Oyunların her türlüsünü orada öğrendim ben. Yakantopta bitmezdi canlarım, ipli oyunların aranılan ismiyken, dokuz taşta heyecanlanıp tüm taşları devirirdim dizmeye çalışırken. :(
Çelik çomak oyununu da ilk defa oynamama rağmen zamanla ustalaşmıştım. İki tahta parçasıyla oynanırdı ve ben gün bitiminde onları eve getirip odanın bir köşesinde saklardım. Çünkü uğurluydular. Annem görünce "Bu pis şeyleri kim getirdi!" diye söylenerek çöpe atmasın diye her gün yerini değiştirirdim. :))
Renkli istop :) diye bir oyun vardı. Ebe olan kişi topu havaya atıp bir isim söylerdi.
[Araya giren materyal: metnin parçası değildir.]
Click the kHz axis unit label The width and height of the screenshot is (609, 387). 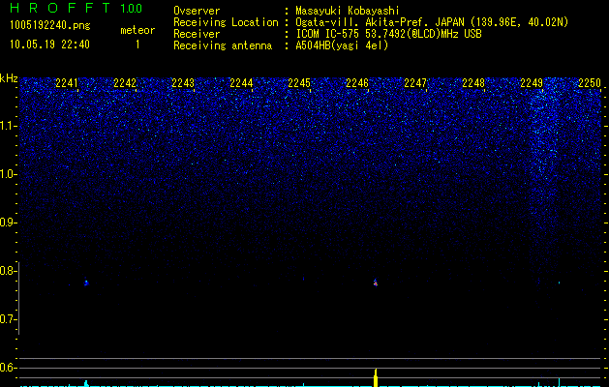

O kişi topu tutamazsa eğer istop deyip bir renk söyler ve tüm çocuklar çil yavrusu gibi etrafa kaçışıp o rengi aramaya koyulurdu. Bulamayıp yakalanan da topun herhangi bir yerine isabet etmesi suretiyle yeni ebe olurdu. :)
Rengârenk giysiler giyip oynamaktı o oyunun raconu. Fakat biz vişne çürüğü, limon küfü, cam göbeği, çingene pembesi diye acayip renkler uydururduk bulunamasın diye. :D

Çamurdan köfteler yapar, kiremitleri taşla ezip suyla karıştırarak kına yakardık ellerimize. 🙊
Şarkı ve dans yarışması düzenler, defter sayfalarından bilet yapıp satardık. O Ses Türkiye'nin ilk örneklerini icra etmişiz hiç bilmeden. :))
Sokaktan eve taşardı kimi oyunlarımız da. Beş taş, yüz taş diye diye çakıl taşı toplardık yollardan. Sonra eve gelip bir güzel yıkar kuruturduk. Minicik ellerle yüz taş oynamak da ne garipmiş şimdi düşündüm de. :)
Evcilik oyunlarımız için mekân bakardık. Boş evlerin 1. kat balkonlarına tırmanır, kilim sererek oyuncaklarımızı dizerdik. Komşuculuk oynayarak fincanlarımızdaki hayali çayı ikram ederdik birbirimize. 🙆‍♀️

Çocukluğumun en güzel yılları belki de dört yıl yaşadığım Van'da geçmişti. Her ne kadar gece olup da etraf kocaman bir karanlığa ve sessizliğe büründüğünde, silah sesleri yankılanarak huzuru bozsa da çocukluk işte.. Hep iyi şeyleri hatırlamak istiyor yine de. Düşündükçe kötü anılar da kalbime hücum ediyor tıpkı şimdiki gibi.

Kaynak

Taşınmamızın üzerinden fazla zaman geçmemişti ve okulun ilk haftasıydı. Bir arkadaşımla beraber sabahın erken saatlerinde derse yetişmeye çalışıyorduk küçük adımlarımızla. Birden yaşça büyük çocuklar yolumuzu kesti. 6 yaşındaydım ve korkmuştum. O an tanımadığımız bir yerde yapayalnız kalmış gibiydik. Cebimizdeki harçlıklarımızı uzatınca bu esaretten kurtulacağımızı düşündüm ve nitekim de öyle oldu. Okula yürüdük ve yol boyunca hiçbir şey konuşmadık. Sanki sesimizi de yitirmiştik o sokak arasında. Bu olaydan aileme hiç bahsetmedim. Kısa zaman sonra o mahalleden lojmana taşındık.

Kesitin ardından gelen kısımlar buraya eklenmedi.